THE BURNING WOMAN
Formerly known as. . .
THE ADVENTURES OF PETER B. BRUCK, PRIVATE INVESTIGATOR
By Robert L. Iles
Reviewed by Tom Kreitzberg
Peter B. Bruck is trouble for the contemporary mystery scene. At a time when the genre is exploring whole new dimensions of social commentary and expression, along comes a 1950's era New York P.I., with all the broads, bullets, and booze that implies. And, as if unearthing all those cliches we thought were finally buried wasn't trouble enough, it turns out that reading them again is a lot of fun.
In the fourteen stories in this collection, Robert L. Iles seems to enjoy playing with the conventions of tough guy P.I. fiction without ever sliding into mockery. As a character, Peter Bruck is as artificial as a stripper's smile, but that's part of the pleasure.

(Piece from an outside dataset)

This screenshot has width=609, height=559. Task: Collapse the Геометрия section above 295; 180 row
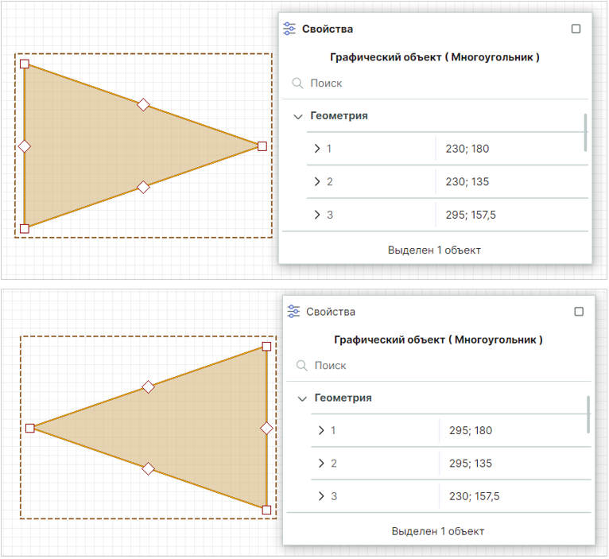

Bruck's life is angst-free, his concerns simple: paying the rent, catching the bad guy, staying alive. And if the gorgeous client gives him a bonus, so much the better.
The mysteries Bruck solves are competently, if not always cunningly, constructed. (Hint: Beware gorgeous clients.) Although the quality of the stories varies -- "A Little Fiction" seems to be told all in one breath, while the much longer "The End of It" is complex enough to successfully mix political intrigue, crooked cops, grinding detective work, and even a touch of poignancy -- Bruck's narrative voice and Iles's criminous New York give the book a sense of unity that too many collections lack.
Though a competent P.I., Bruck is still capable of making mistakes, so he doesn't take himself too seriously. Neither does his creator. So while Bruck may be a throwback, his THE BURNING WOMAN is a keeper.